I did it the hard way, I wouldn't wish it on anyone.
I keep making the comparison to nicotine gum/patches, but for food. I'm hoping that such a simple analogy might help some people move past their innate biases, but not much traction so far.
In western societies with high levels of obesity, health is a signal of wealth and prestige. There's no "innate bias" here, just alarm over the debasement of the value of being thin and healthy. It's a cruel posturing, nothing more.
Another interesting point from the study (full paper linked in a other comment) was the comparison of semaglutide to other GLP-1 agonists taken by patients, with the impact being significantly higher vs. those.
Obviously we need some more double blind studies dedicated to this class of drugs and Alzheimer's, but this informs the direction researchers and drug companies will likely map out.
It might help knowing that Ozempic will not make you skinny. IIRC it increases the effects of a healthy lifestyle change by 15%, effect which is lost if you leave it. The life style change (activity and nutrition) alone is more important, cheaper, and as permanent as you want it to be.
> It might help knowing that Ozempic will not make you skinny.
Plenty of people find their appetite capped at a level where the caloric intake will make them skinny. If they don't eat right and exercise, though, it won't necessarily bring them to great health. Like all caloric restriction, you will lose muscle mass if you don't ingest enough protein and perform resistance training, so you could still end up with a suboptimal lean body mass:fat ratio.
>IIRC it increases the effects of a healthy lifestyle change by 15%,
I'm not sure what this means. In the clinical trials for weight loss, semaglutide patients lost 10-15% of their body weight over the trial period, which might be what you mean? The trials don't indicate that this is the maximum, however - people have seen sustained weight loss for periods longer than the trials. Nor did it require people follow a specific diet or exercise plan. Plenty of people lose weight just eating less of what they were already eating - though this is generally not the best way to approach it.
>effect which is lost if you leave it.
Some number of people regain some or all of the weight they lost when going off the medication, but not all.

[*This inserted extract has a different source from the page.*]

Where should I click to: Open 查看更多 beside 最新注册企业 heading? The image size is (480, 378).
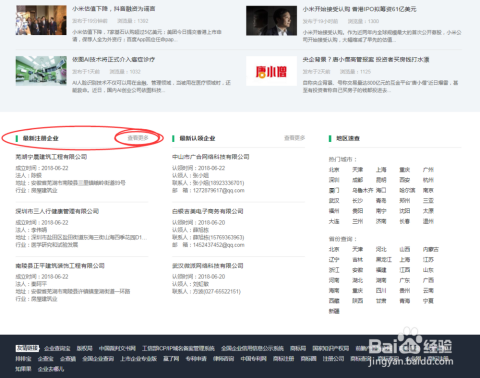(138, 138)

However, the current indication is that people should be allowed to remain on the drug to maintain (generally at a lower dose) indefinitely if they need to. If the safety profile changes, this recommendation might also change.
>The life style change (activity and nutrition) alone is more important, cheaper, and as permanent as you want it to be.
Agreed. I'm someone who was quite fit when younger and let a variety of factors cause nutrition and exercise to fall farther and farther back on my priority list, and so far, tirzepatide has made it much easier for me to prioritize these things and enjoy them. I'm fairly confident once I have spent some time back at a healthier weight and developed long term habits around these things I'll be able to go off of it.
And how do you isolate being skinny because you are regularly active and eat well vs. being skinny because you are sedentary and eat garbage but then chase it down with a drug?
I think it's worth looking at the people taking it. While there is definitely nutritional education that needs to happen in behavior intervention, the key benefit to Ozempic is that people talk about it "turning down the food noise."
Those choices become easier when you have assistance.